◆ TASK GOAL ◆
Repeat the records below exactly, leaving out any pictures.

★ ★ ★ ★ ★

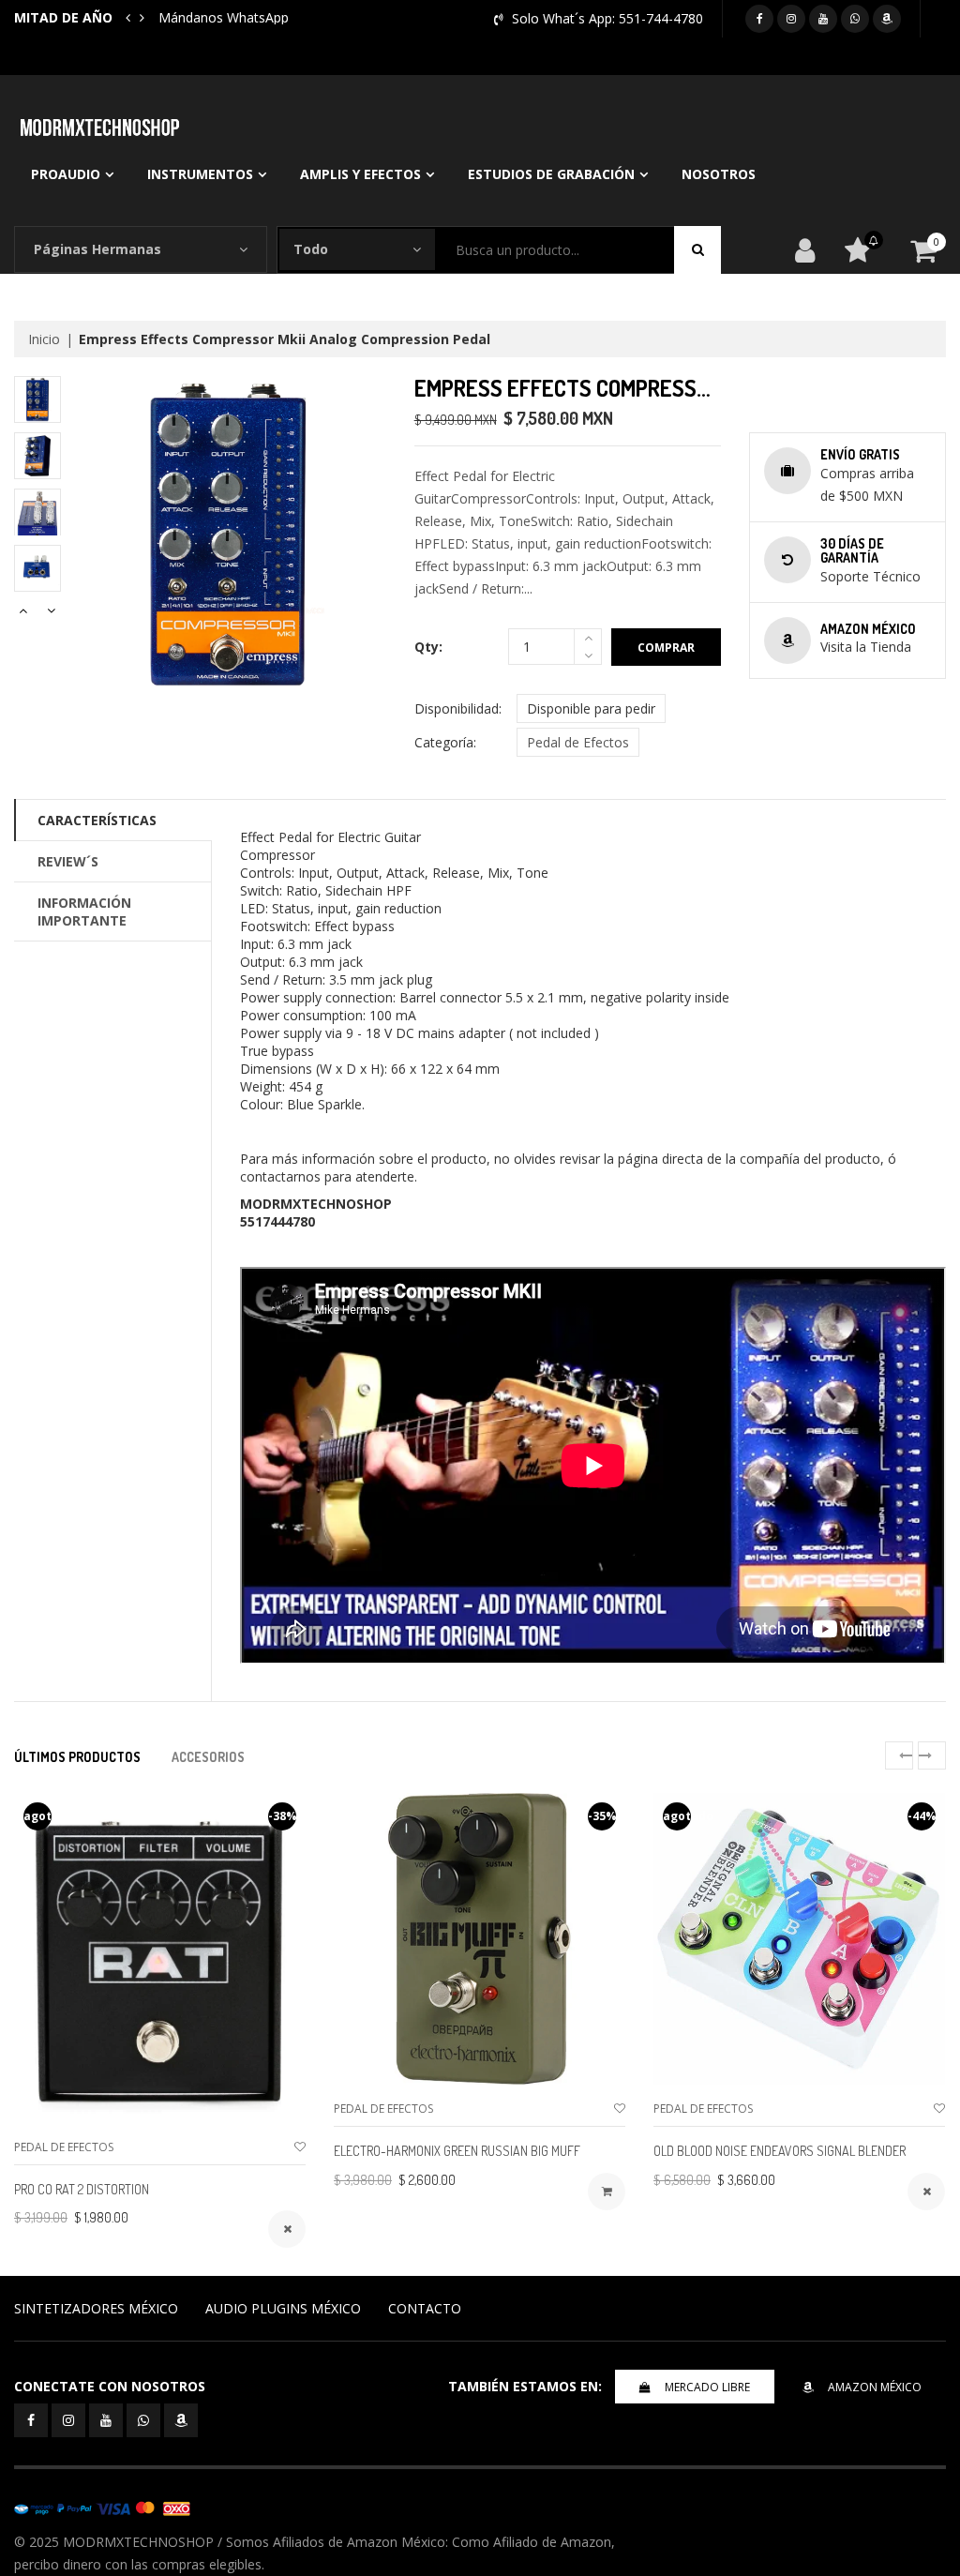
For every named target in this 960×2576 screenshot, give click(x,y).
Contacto (424, 2308)
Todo (310, 249)
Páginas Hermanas (97, 249)
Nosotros (719, 174)
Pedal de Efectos (578, 742)
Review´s (68, 861)
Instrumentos (200, 174)
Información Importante (84, 911)
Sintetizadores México (96, 2308)
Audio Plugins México (283, 2308)
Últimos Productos (77, 1757)
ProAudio (65, 174)
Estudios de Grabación (551, 174)
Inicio (44, 339)
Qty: (428, 646)
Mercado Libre (707, 2387)
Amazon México (875, 2387)
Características (97, 820)
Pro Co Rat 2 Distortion (81, 2189)
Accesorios (208, 1757)
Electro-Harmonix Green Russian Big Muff (457, 2151)
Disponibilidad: (458, 708)
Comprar (666, 647)
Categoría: (445, 742)
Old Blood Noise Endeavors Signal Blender (779, 2151)
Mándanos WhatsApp (223, 17)
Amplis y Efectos (360, 174)
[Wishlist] (300, 2147)
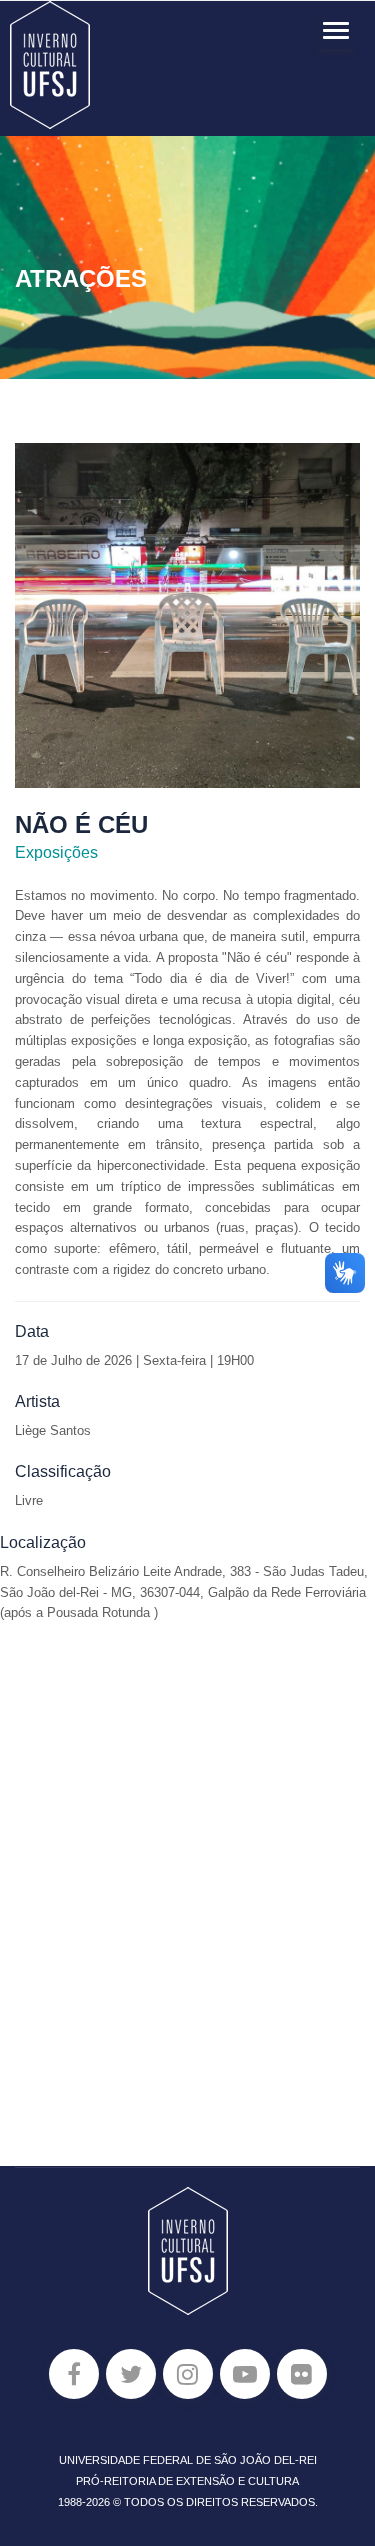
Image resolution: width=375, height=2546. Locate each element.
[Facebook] (74, 2374)
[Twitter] (131, 2374)
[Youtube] (245, 2374)
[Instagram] (188, 2374)
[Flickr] (302, 2374)
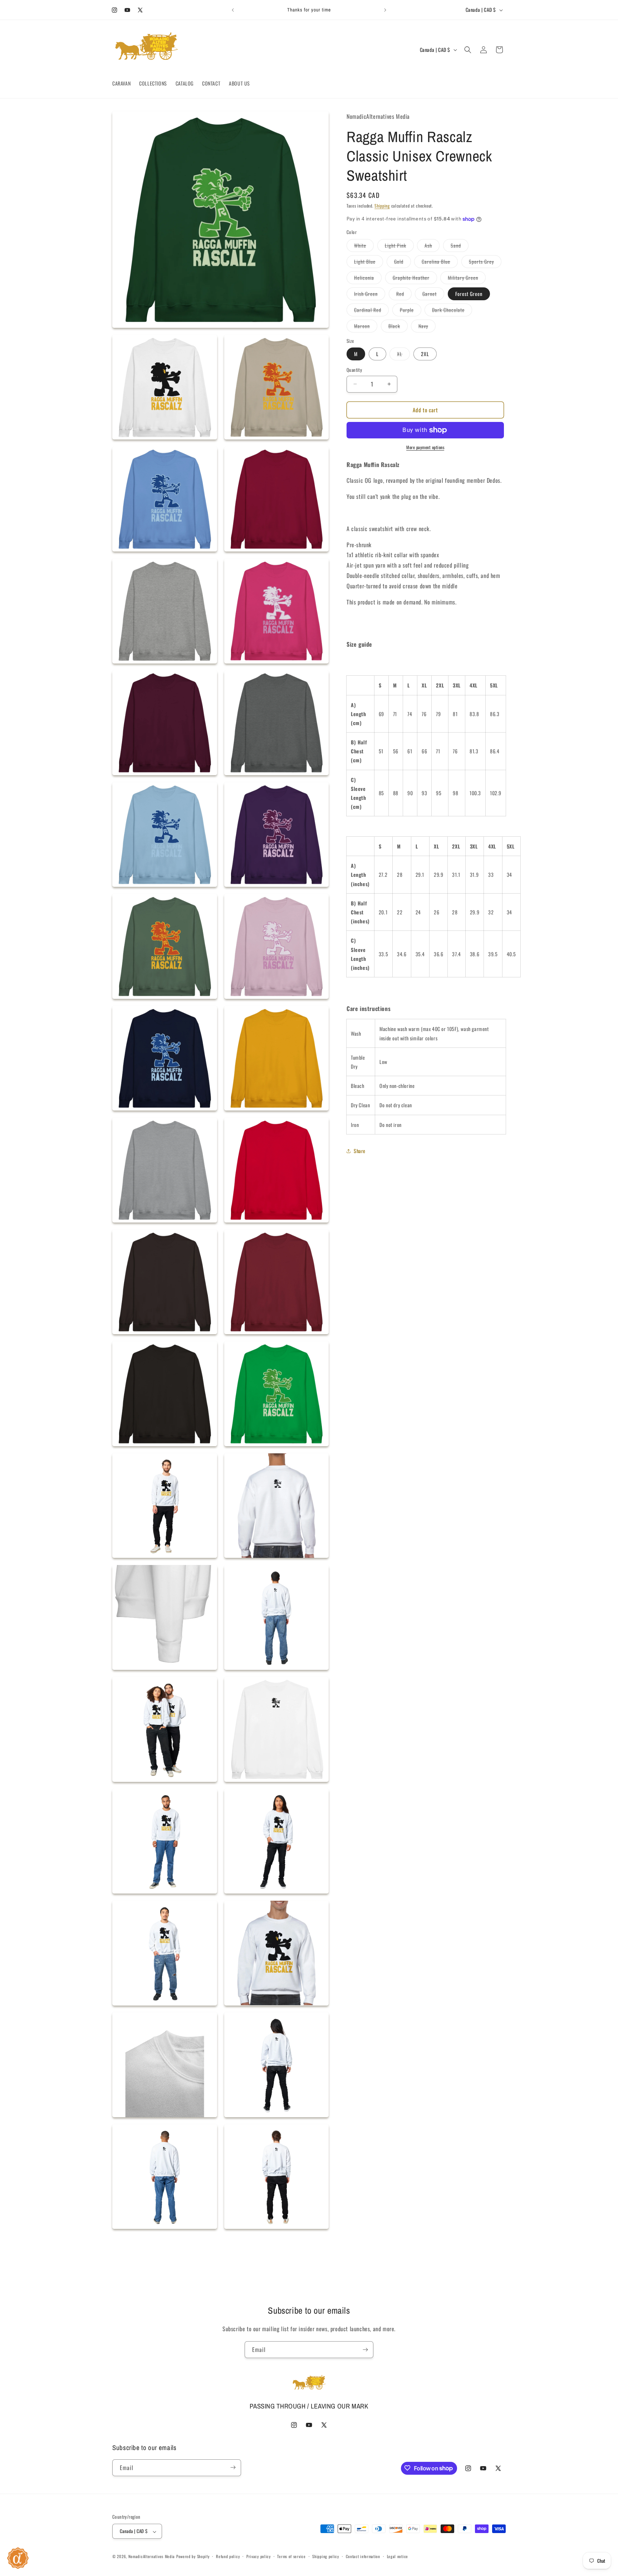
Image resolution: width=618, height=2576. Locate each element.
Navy (427, 327)
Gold (402, 262)
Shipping (382, 206)
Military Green (467, 278)
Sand (460, 246)
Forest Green (468, 293)
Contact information (363, 2556)
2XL (425, 354)
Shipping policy (325, 2556)
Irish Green (369, 295)
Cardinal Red (371, 311)
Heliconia (368, 278)
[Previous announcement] (233, 10)
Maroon (365, 327)
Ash (432, 246)
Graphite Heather (415, 278)
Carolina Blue (440, 262)
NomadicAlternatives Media (151, 2557)
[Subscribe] (365, 2349)
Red (404, 295)
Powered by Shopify (193, 2557)
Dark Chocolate (452, 311)
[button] (468, 50)
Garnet (433, 295)
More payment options (425, 447)
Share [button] (360, 1151)
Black (398, 327)
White (364, 246)
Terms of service (291, 2556)
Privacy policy (258, 2556)
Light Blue (368, 262)
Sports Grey (485, 262)
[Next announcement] (385, 10)
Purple (410, 311)
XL (403, 355)
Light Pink (399, 246)
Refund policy (228, 2556)
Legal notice (397, 2556)
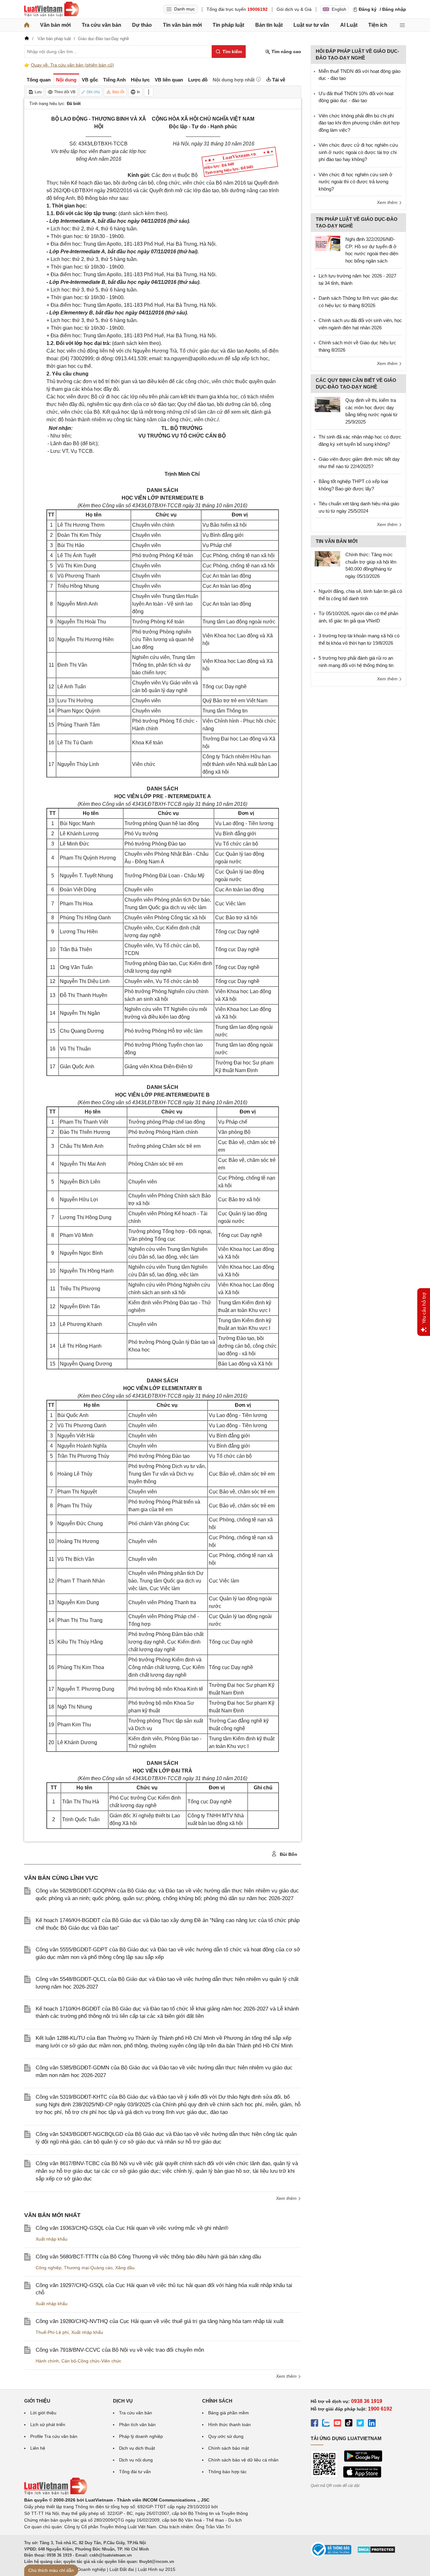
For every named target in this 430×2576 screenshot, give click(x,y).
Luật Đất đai (121, 2569)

★ ★ ★ ★ ★

◆ SOLUTION FOR THIS EXERCISE ◆
For every named target in this 960×2576 screenshot, give click(x,y).
Contacto (424, 2308)
Todo (310, 249)
Páginas Hermanas (97, 249)
Nosotros (719, 174)
Pedal de Efectos (578, 742)
Review´s (68, 861)
Instrumentos (200, 174)
Información Importante (84, 911)
Sintetizadores México (96, 2308)
Audio Plugins México (283, 2308)
Últimos Productos (77, 1757)
ProAudio (65, 174)
Estudios de Grabación (551, 174)
Inicio (44, 339)
Qty: (428, 646)
Mercado Libre (707, 2387)
Amazon México (875, 2387)
Características (97, 820)
Pro Co Rat 2 Distortion (81, 2189)
Accesorios (208, 1757)
Electro-Harmonix Green Russian Big Muff (457, 2151)
Disponibilidad: (458, 708)
Comprar (666, 647)
Categoría: (445, 742)
Old Blood Noise Endeavors Signal Blender (779, 2151)
Mándanos WhatsApp (223, 17)
Amplis y Efectos (360, 174)
[Wishlist] (300, 2147)
Image resolution: width=375, height=2546. Locate each element.
[Facebook] (74, 2374)
[Twitter] (131, 2374)
[Youtube] (245, 2374)
[Instagram] (188, 2374)
[Flickr] (302, 2374)
Image resolution: width=618, height=2576. Locate each element.
Navy (427, 327)
Gold (402, 262)
Shipping (382, 206)
Military Green (467, 278)
Sand (460, 246)
Forest Green (468, 293)
Contact information (363, 2556)
2XL (425, 354)
Shipping policy (325, 2556)
Irish Green (369, 295)
Cardinal Red (371, 311)
Heliconia (368, 278)
[Previous announcement] (233, 10)
Maroon (365, 327)
Ash (432, 246)
Graphite Heather (415, 278)
Carolina Blue (440, 262)
NomadicAlternatives Media (151, 2557)
[Subscribe] (365, 2349)
Red (404, 295)
Powered by Shopify (193, 2557)
Dark Chocolate (452, 311)
[button] (468, 50)
Garnet (433, 295)
More payment options (425, 447)
Share [button] (360, 1151)
Black (398, 327)
White (364, 246)
Terms of service (291, 2556)
Privacy policy (258, 2556)
Light Blue (368, 262)
Sports Grey (485, 262)
[Next announcement] (385, 10)
Purple (410, 311)
XL (403, 355)
Light Pink (399, 246)
Refund policy (228, 2556)
Legal notice (397, 2556)
For every named target in this 430×2576 screenshot, give click(x,y).
Luật Đất đai (121, 2569)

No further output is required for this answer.